Records from a dataset
---------------

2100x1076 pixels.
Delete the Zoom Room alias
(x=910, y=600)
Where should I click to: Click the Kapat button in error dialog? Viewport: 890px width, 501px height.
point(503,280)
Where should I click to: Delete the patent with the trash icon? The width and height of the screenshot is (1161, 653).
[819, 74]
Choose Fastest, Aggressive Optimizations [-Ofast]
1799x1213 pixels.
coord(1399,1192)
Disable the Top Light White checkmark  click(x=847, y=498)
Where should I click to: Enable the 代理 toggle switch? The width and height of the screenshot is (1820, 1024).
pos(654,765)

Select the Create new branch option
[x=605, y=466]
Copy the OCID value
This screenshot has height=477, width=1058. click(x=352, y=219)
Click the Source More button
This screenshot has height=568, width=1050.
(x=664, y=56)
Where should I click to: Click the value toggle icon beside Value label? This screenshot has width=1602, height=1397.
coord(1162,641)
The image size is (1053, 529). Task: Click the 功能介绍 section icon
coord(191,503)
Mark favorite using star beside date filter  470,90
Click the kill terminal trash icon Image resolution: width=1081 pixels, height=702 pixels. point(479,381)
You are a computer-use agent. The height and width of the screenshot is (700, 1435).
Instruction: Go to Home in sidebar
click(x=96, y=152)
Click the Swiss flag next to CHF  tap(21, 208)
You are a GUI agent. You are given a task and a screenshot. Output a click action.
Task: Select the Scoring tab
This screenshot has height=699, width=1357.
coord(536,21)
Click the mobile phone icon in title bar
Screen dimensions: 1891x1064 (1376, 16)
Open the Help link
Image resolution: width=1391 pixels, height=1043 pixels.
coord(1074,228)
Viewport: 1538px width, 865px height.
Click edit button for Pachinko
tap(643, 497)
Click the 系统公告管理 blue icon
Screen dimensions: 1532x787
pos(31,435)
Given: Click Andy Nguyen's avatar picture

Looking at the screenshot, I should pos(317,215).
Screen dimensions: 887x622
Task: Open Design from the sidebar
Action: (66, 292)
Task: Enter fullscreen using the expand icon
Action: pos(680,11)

---------------

Brief
Every line that contains the string "agent" should be copied from the entries.

Response box
You are a computer-use agent. The height and width of the screenshot is (700, 1435).
You are a GUI agent. You are given a task and a screenshot. Output a click action.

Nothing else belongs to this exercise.